= Stated goal =
Copy the lines from the one containing "Given: Click the" through the end, swapping "asterisks" for "dots" and changing nothing else. Omit the pictures.

★ ★ ★ ★ ★ ★ ★

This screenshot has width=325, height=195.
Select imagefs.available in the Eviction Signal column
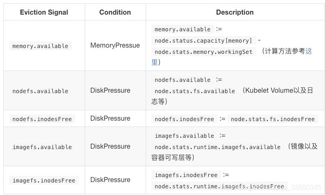(42, 147)
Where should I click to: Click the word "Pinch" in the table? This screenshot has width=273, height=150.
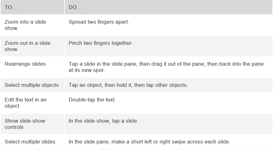tap(75, 43)
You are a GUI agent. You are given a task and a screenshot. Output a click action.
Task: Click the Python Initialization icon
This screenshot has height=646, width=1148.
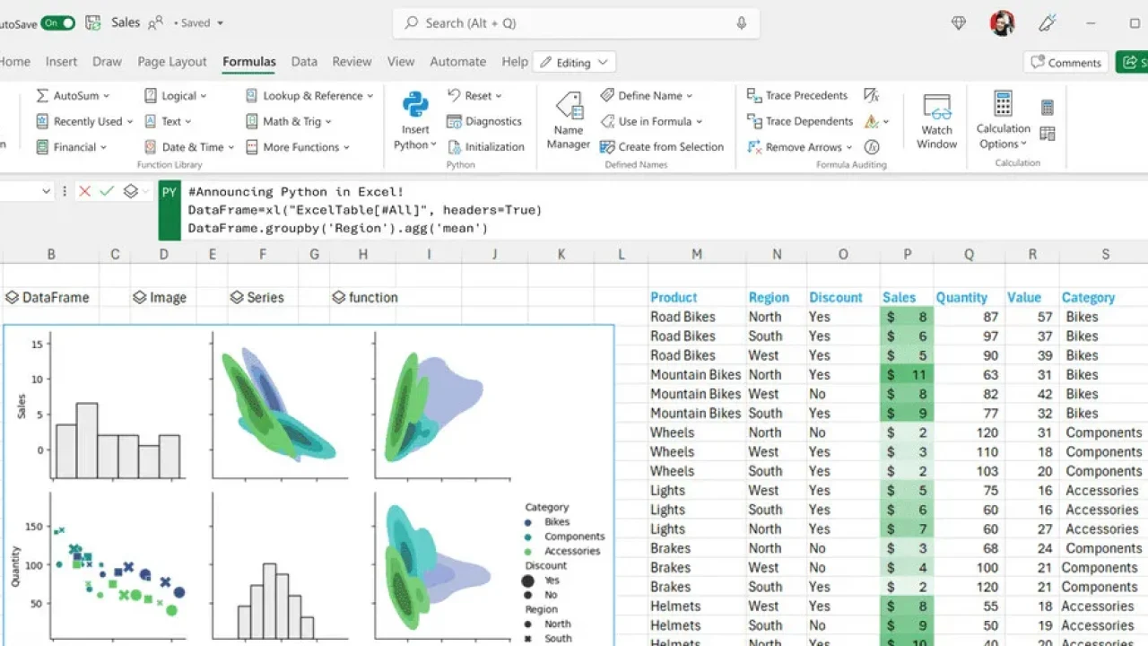(455, 147)
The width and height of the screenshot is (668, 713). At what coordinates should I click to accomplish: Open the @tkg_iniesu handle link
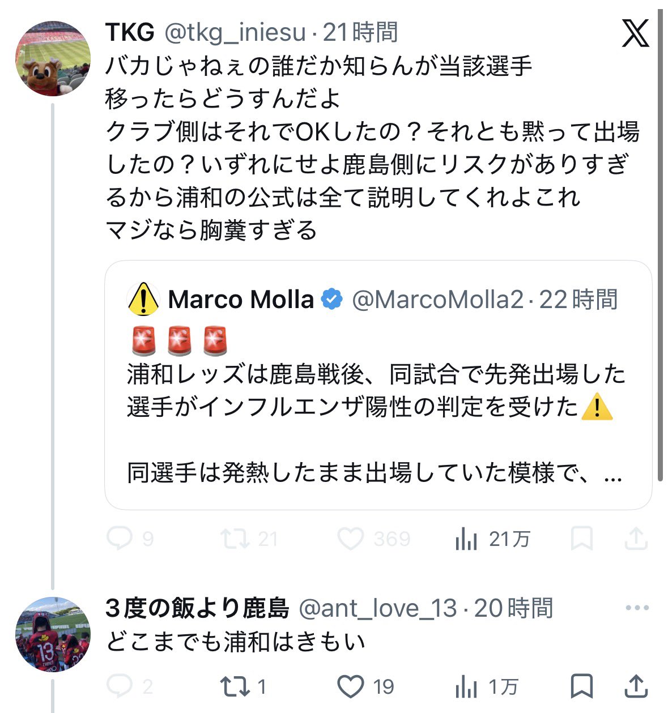point(235,33)
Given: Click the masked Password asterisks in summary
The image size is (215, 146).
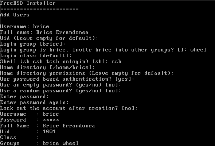Looking at the screenshot, I should [51, 120].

★ ★ ★ ★ ★ ★ ★

= Exercise output =
Given: Click the masked Password dots in summary
The image size is (215, 146).
Looking at the screenshot, I should [51, 120].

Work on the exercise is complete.